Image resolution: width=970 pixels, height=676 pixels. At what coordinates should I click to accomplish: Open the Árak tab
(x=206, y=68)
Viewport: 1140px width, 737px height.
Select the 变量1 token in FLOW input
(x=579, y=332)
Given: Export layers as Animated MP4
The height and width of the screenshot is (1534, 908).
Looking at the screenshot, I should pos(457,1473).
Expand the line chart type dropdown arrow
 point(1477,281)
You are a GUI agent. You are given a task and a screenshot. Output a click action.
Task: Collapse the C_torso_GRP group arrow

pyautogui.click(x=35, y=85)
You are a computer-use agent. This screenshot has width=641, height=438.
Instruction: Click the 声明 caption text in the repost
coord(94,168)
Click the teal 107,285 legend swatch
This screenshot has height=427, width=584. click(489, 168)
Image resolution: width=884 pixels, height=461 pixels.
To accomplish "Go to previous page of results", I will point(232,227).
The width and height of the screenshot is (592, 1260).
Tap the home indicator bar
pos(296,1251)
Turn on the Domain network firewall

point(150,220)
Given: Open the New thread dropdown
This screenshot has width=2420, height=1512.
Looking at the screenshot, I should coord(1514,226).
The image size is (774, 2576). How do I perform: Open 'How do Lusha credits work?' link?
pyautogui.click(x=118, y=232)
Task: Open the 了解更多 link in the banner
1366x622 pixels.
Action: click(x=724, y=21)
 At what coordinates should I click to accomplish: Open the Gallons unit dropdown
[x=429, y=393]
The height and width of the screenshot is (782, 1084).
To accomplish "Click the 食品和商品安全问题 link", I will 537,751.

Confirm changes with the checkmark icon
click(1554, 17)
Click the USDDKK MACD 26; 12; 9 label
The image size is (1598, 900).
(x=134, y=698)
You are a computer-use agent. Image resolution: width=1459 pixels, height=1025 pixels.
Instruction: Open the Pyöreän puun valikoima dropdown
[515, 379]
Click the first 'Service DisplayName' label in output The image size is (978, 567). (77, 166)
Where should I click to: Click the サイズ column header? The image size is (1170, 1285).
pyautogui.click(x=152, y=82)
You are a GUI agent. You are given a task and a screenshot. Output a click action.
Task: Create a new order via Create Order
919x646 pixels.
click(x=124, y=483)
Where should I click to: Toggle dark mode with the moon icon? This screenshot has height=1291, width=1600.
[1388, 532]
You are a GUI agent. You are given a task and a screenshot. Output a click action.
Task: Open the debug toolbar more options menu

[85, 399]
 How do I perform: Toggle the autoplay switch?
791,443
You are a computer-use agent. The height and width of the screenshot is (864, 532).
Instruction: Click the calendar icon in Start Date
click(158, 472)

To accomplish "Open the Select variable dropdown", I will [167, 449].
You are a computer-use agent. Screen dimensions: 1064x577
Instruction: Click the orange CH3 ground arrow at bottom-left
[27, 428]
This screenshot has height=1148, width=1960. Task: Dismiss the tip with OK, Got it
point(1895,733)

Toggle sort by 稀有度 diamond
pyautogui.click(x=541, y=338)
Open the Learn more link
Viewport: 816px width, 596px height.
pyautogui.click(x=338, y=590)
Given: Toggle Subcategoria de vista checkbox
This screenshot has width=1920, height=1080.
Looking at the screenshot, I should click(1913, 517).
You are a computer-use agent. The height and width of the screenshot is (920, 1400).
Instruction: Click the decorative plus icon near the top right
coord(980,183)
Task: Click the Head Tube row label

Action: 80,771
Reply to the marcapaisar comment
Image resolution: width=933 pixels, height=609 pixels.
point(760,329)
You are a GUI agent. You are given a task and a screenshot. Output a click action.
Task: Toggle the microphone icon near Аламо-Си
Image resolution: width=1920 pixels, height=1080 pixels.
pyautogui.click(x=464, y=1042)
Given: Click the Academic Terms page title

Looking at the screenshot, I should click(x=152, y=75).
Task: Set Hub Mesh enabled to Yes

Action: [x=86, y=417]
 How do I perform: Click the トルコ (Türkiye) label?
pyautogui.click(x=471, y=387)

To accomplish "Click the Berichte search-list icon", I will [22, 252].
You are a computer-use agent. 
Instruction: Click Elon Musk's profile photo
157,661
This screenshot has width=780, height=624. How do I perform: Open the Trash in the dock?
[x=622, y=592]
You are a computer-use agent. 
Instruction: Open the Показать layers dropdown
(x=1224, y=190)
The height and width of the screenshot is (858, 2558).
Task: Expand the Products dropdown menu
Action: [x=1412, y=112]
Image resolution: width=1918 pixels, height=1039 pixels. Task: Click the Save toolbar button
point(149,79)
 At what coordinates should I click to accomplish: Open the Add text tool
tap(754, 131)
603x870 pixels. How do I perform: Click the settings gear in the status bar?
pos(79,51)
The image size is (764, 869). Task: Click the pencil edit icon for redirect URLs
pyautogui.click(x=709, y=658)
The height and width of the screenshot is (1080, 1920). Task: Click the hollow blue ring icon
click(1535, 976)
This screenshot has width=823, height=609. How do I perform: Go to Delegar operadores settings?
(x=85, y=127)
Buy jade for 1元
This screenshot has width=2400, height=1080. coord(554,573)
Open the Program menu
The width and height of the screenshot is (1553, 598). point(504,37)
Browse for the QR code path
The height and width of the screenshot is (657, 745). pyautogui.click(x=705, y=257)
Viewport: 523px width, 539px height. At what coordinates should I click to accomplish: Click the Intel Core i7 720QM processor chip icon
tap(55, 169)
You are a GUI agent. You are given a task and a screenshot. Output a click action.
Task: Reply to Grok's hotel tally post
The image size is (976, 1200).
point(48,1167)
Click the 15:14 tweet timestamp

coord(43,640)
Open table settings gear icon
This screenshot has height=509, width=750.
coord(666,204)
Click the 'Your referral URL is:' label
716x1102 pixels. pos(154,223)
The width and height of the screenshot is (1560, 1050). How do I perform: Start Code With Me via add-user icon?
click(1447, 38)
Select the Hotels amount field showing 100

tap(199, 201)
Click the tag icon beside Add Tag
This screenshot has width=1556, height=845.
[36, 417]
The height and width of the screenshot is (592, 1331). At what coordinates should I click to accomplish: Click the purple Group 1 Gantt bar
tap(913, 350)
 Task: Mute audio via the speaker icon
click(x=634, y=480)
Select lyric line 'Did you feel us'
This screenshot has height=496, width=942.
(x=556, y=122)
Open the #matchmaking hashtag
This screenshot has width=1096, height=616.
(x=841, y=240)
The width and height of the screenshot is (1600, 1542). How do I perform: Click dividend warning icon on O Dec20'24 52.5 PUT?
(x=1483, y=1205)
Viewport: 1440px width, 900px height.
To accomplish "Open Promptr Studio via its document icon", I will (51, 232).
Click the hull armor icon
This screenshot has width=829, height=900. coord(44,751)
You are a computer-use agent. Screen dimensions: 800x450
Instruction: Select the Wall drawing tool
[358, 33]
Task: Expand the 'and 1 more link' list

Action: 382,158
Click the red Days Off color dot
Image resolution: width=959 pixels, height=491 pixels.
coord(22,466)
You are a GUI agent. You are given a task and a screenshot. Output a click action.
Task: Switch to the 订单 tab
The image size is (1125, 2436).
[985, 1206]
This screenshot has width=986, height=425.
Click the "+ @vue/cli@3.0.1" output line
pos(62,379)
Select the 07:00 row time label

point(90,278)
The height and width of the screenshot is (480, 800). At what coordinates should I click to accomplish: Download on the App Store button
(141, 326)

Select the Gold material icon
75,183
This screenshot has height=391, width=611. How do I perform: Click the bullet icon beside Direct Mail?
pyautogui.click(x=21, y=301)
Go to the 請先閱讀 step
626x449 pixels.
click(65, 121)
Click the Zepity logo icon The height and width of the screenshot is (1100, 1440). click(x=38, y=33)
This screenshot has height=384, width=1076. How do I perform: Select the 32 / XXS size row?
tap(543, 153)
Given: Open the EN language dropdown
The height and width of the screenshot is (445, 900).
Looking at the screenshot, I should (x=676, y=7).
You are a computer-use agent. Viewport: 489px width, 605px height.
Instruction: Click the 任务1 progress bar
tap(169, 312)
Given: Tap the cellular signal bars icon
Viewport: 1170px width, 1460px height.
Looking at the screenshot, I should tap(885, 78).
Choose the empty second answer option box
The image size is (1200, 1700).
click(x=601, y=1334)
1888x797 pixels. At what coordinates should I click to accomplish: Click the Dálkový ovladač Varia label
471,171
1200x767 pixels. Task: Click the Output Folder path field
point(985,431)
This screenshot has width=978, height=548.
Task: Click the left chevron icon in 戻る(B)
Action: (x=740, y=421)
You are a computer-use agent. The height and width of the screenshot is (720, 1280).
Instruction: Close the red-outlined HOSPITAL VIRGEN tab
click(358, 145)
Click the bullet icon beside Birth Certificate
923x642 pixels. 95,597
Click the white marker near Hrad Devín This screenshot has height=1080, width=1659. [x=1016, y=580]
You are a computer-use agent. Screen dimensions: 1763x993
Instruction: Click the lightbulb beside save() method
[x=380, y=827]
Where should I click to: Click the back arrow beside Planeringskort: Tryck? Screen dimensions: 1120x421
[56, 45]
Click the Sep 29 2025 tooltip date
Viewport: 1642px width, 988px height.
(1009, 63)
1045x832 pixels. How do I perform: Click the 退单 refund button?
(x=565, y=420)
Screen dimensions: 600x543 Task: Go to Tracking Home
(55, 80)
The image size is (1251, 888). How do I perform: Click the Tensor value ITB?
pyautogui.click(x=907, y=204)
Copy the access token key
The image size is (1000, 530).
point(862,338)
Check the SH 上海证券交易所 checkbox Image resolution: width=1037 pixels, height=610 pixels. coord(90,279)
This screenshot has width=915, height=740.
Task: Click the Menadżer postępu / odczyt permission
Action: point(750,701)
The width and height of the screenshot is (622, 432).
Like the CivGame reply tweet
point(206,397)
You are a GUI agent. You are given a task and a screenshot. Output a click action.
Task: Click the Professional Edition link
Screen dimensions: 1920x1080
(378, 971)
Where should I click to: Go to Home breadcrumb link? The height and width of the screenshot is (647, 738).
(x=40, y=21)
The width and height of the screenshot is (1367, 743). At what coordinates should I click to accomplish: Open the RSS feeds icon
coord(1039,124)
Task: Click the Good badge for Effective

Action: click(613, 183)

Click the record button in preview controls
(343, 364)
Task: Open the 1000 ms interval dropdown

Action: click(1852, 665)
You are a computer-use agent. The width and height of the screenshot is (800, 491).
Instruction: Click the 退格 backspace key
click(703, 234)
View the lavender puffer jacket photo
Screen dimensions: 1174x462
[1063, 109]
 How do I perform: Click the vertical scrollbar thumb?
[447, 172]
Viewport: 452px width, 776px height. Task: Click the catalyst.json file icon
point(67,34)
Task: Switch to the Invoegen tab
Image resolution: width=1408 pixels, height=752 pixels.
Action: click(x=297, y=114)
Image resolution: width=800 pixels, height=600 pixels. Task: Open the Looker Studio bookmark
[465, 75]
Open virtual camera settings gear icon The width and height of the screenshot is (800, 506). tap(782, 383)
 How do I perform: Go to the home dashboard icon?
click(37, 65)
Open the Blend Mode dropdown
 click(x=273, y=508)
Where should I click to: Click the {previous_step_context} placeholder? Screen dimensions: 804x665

+++

**ABOUT THIS EXERCISE**: What do the lines from the one with "Task: Click the Good badge for Effective" through the last line of the entries say? Print them word for word, both ends included, and nothing else.

**COMPLETED TASK**:
Task: Click the Good badge for Effective

Action: click(613, 183)

Click the record button in preview controls
(343, 364)
Task: Open the 1000 ms interval dropdown

Action: click(1852, 665)
You are a computer-use agent. The width and height of the screenshot is (800, 491).
Instruction: Click the 退格 backspace key
click(703, 234)
View the lavender puffer jacket photo
Screen dimensions: 1174x462
[1063, 109]
 How do I perform: Click the vertical scrollbar thumb?
[447, 172]
Viewport: 452px width, 776px height. Task: Click the catalyst.json file icon
point(67,34)
Task: Switch to the Invoegen tab
Image resolution: width=1408 pixels, height=752 pixels.
Action: click(x=297, y=114)
Image resolution: width=800 pixels, height=600 pixels. Task: Open the Looker Studio bookmark
[465, 75]
Open virtual camera settings gear icon The width and height of the screenshot is (800, 506). tap(782, 383)
 How do I perform: Go to the home dashboard icon?
click(37, 65)
Open the Blend Mode dropdown
 click(x=273, y=508)
Where should I click to: Click the {previous_step_context} placeholder? Screen dimensions: 804x665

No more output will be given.